| DATA PROVIDED |

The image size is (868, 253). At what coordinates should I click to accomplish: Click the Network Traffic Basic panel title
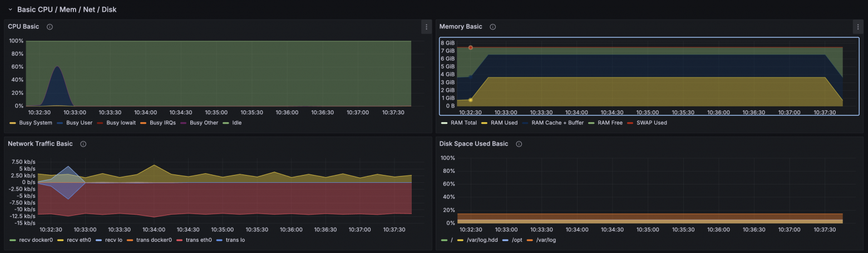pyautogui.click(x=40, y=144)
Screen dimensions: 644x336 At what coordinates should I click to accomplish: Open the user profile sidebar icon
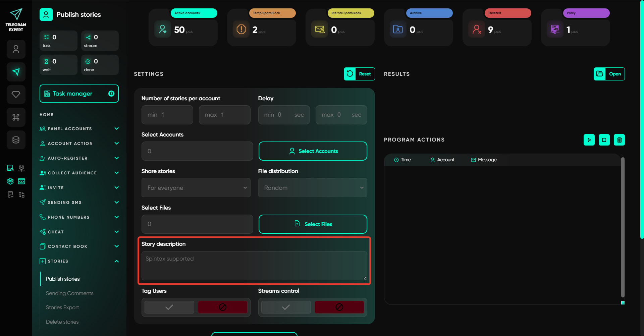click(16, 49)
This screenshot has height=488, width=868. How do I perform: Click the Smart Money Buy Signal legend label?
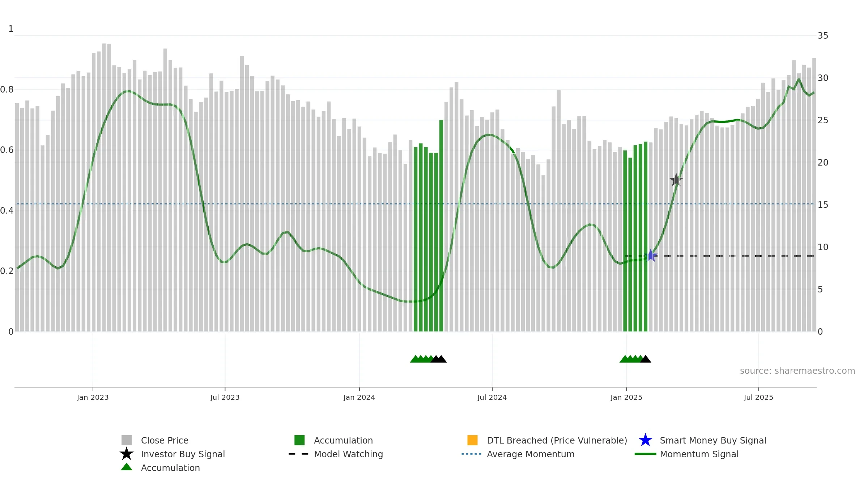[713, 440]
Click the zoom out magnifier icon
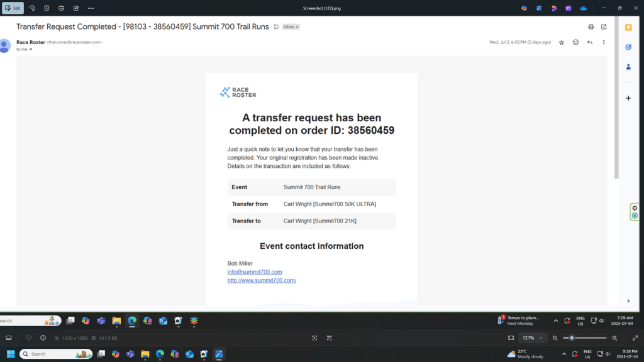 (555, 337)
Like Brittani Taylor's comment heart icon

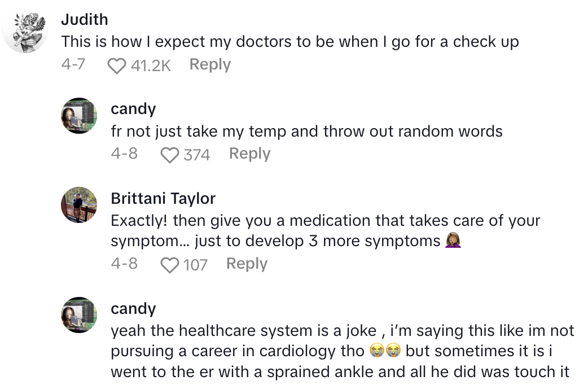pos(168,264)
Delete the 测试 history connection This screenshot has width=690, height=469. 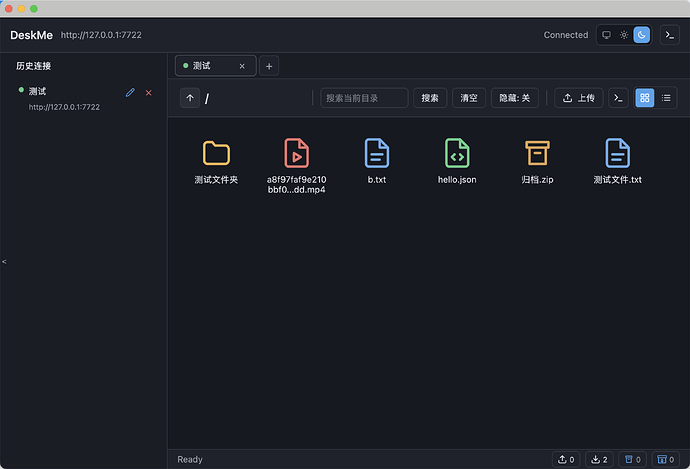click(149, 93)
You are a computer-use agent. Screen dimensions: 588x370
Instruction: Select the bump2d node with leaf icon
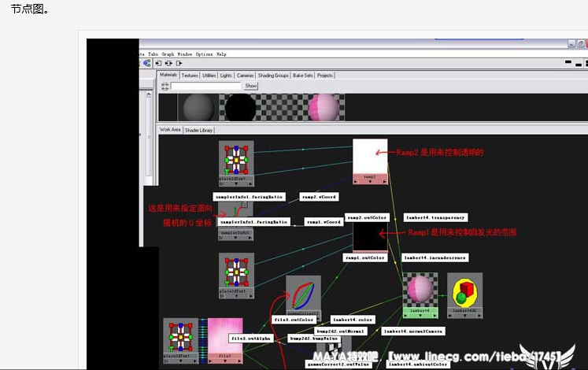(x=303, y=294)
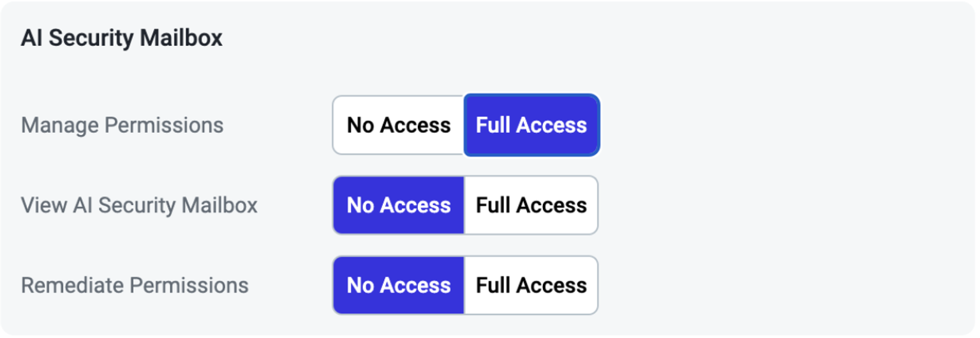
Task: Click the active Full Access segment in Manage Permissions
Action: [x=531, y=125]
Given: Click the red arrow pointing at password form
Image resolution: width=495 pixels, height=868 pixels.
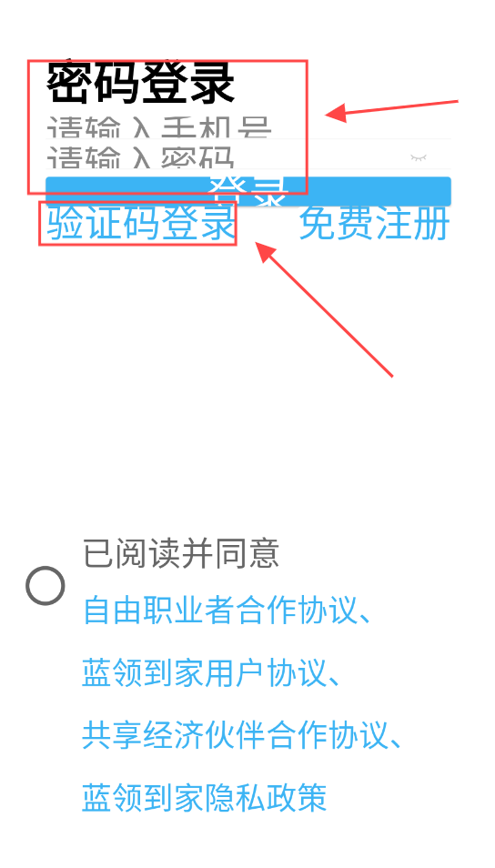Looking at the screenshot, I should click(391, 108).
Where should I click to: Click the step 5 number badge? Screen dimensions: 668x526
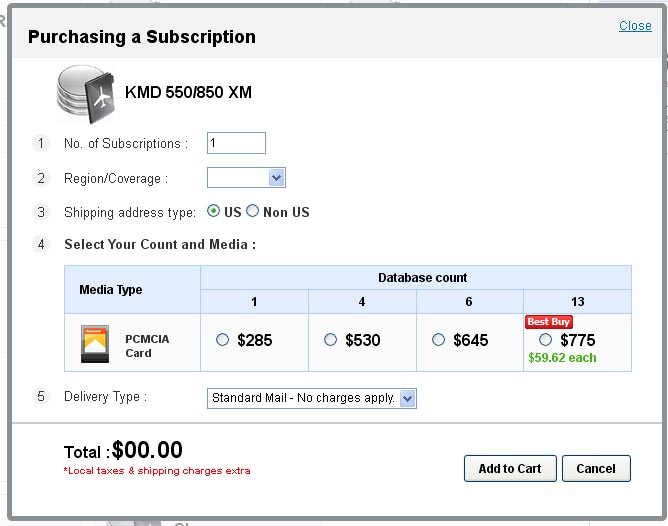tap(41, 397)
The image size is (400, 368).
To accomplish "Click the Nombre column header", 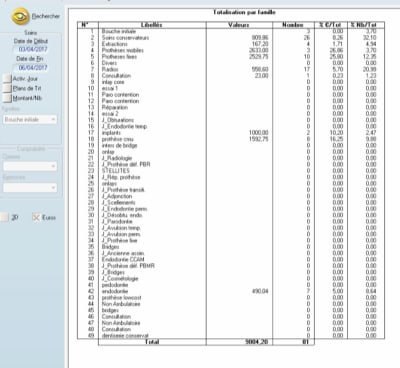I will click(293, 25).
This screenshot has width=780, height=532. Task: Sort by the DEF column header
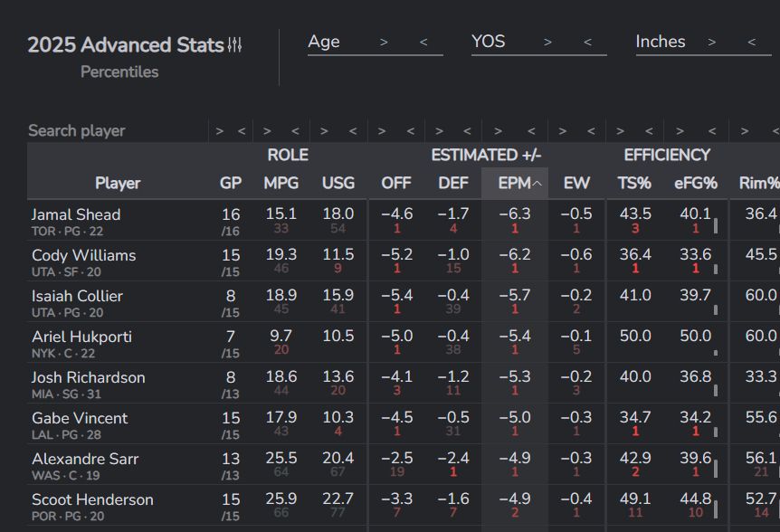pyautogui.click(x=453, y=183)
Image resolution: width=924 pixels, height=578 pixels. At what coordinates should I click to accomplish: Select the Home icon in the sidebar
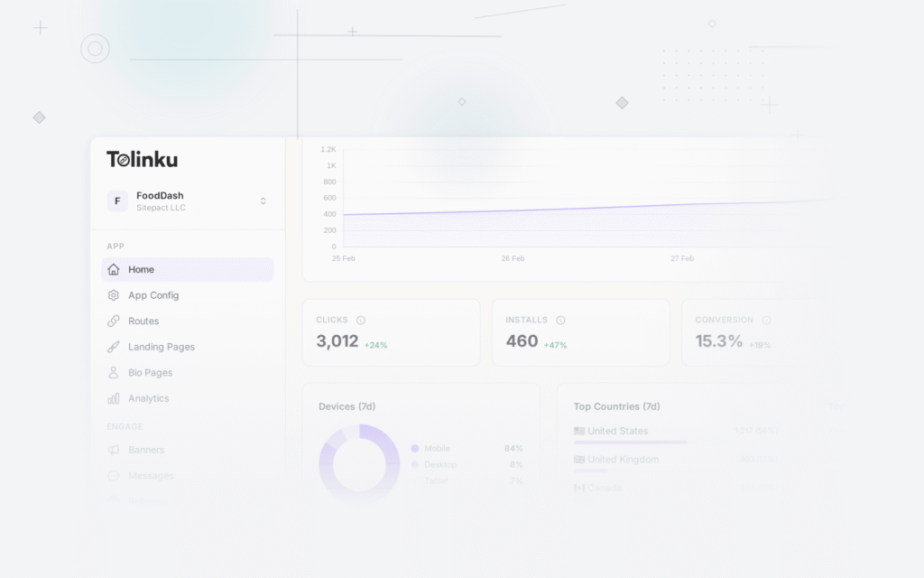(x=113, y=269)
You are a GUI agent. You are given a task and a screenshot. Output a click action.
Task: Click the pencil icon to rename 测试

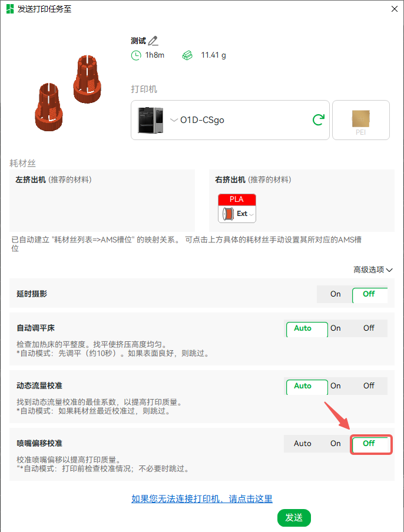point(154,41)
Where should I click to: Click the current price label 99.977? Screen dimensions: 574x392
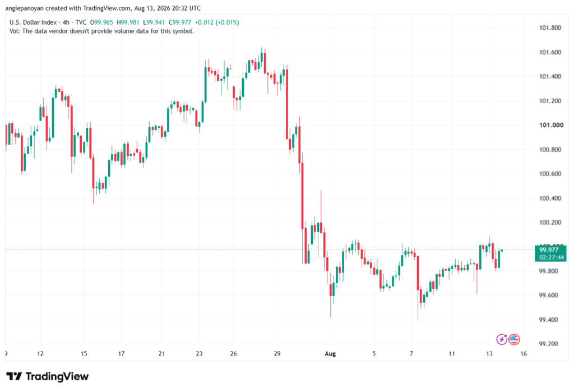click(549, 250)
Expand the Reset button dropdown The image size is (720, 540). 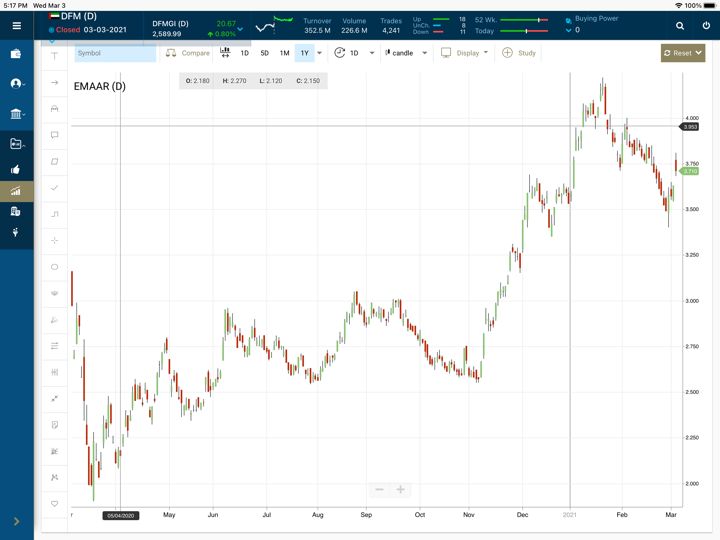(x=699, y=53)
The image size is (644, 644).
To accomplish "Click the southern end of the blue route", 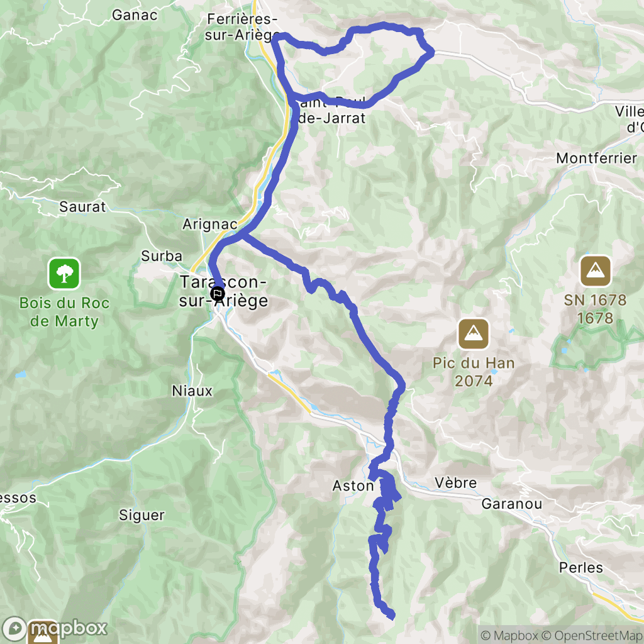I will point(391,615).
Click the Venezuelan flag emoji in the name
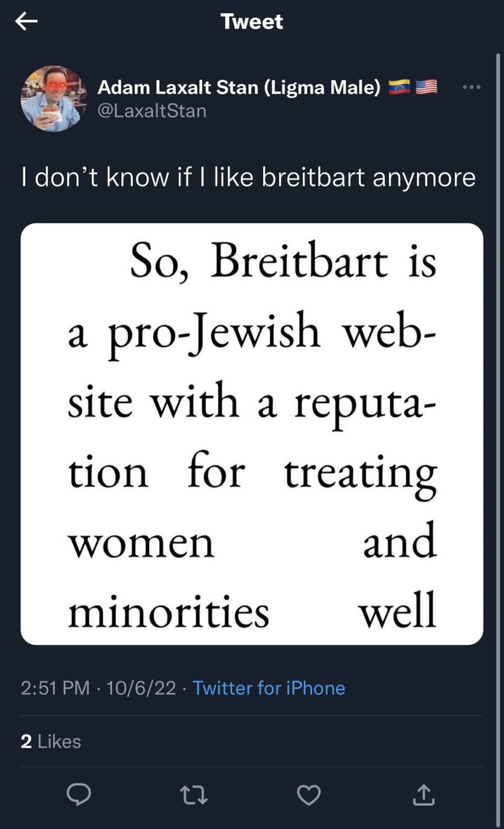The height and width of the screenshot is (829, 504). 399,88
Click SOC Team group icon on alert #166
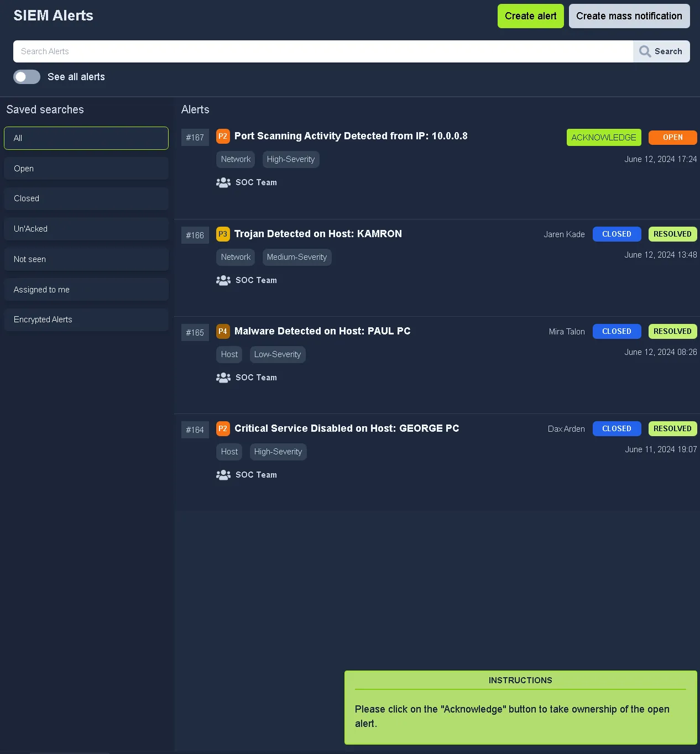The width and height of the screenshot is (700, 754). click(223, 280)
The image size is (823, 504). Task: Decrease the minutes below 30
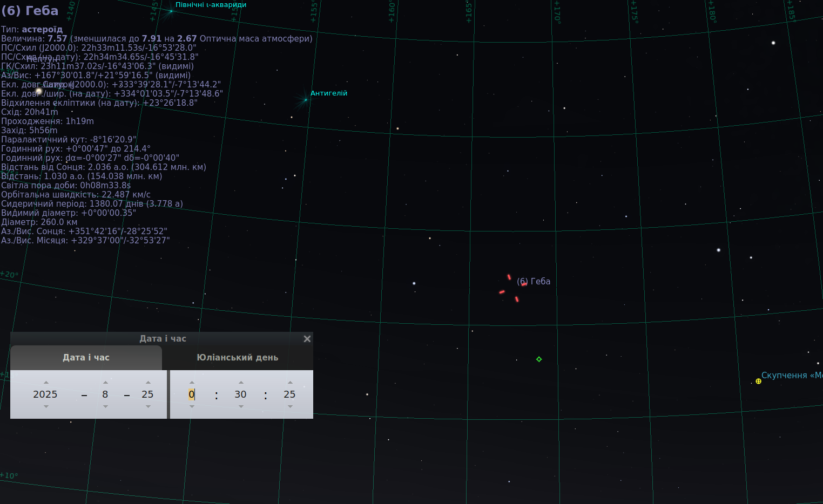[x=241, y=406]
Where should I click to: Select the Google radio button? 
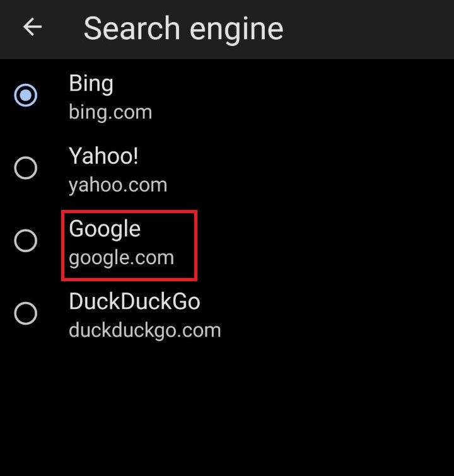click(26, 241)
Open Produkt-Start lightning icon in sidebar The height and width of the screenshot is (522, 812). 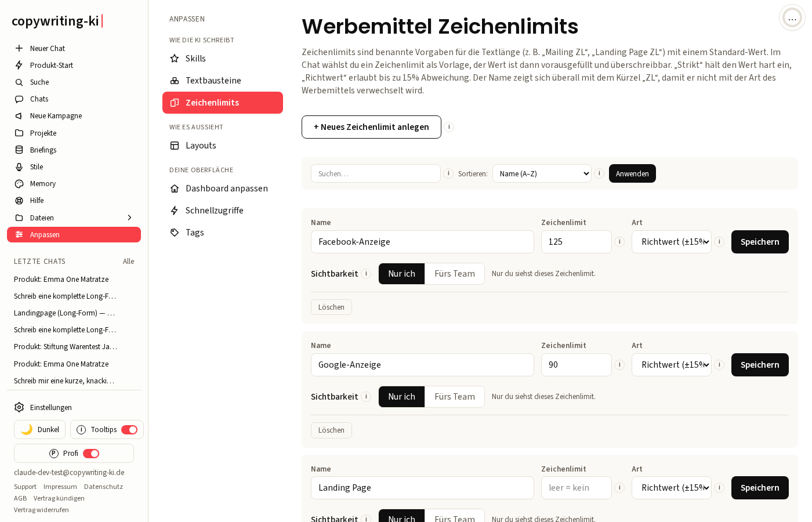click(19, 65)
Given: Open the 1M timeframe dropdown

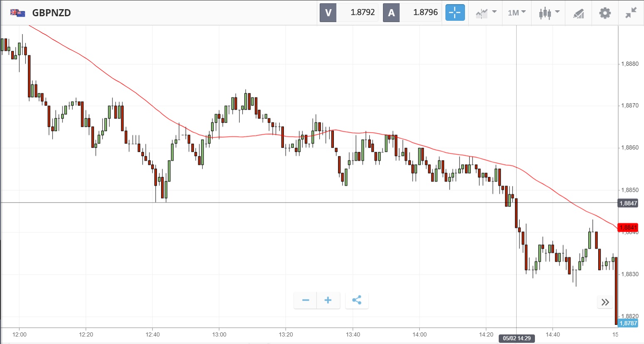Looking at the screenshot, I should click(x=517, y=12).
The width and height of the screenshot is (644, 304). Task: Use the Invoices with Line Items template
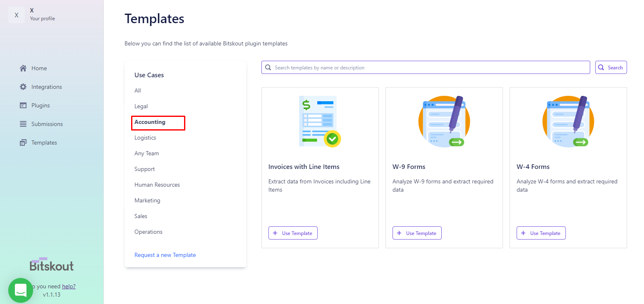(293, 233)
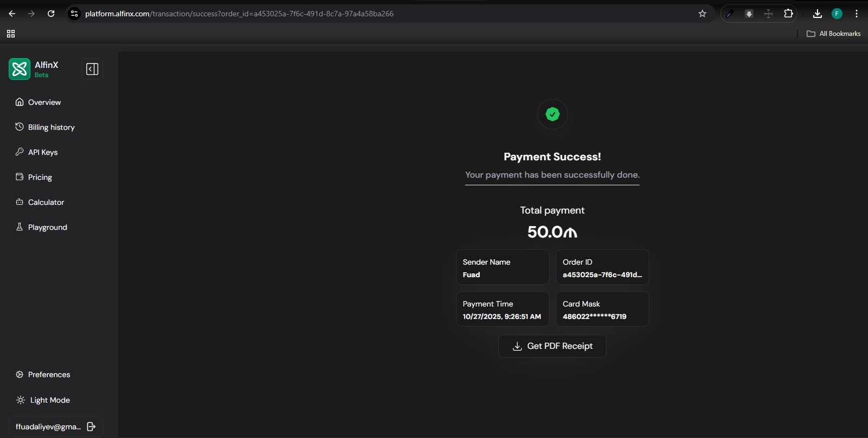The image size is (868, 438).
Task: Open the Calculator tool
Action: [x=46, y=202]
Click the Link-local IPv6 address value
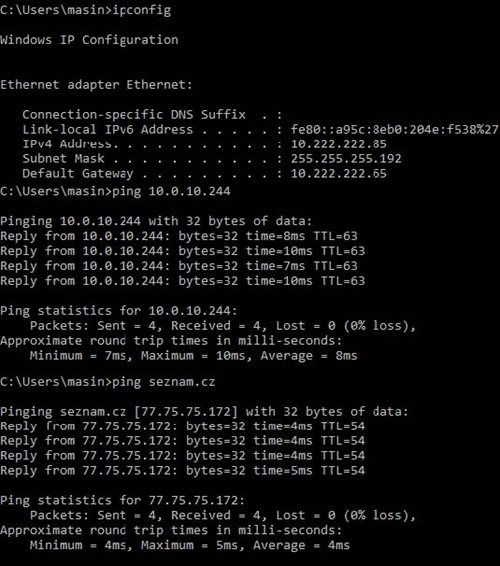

| YOUR TASK |
Whenever the word "agent" appears in a line of the data above, that line counts. Say how many lines count, and nothing more.

| RESPONSE FOR THIS EXERCISE |
2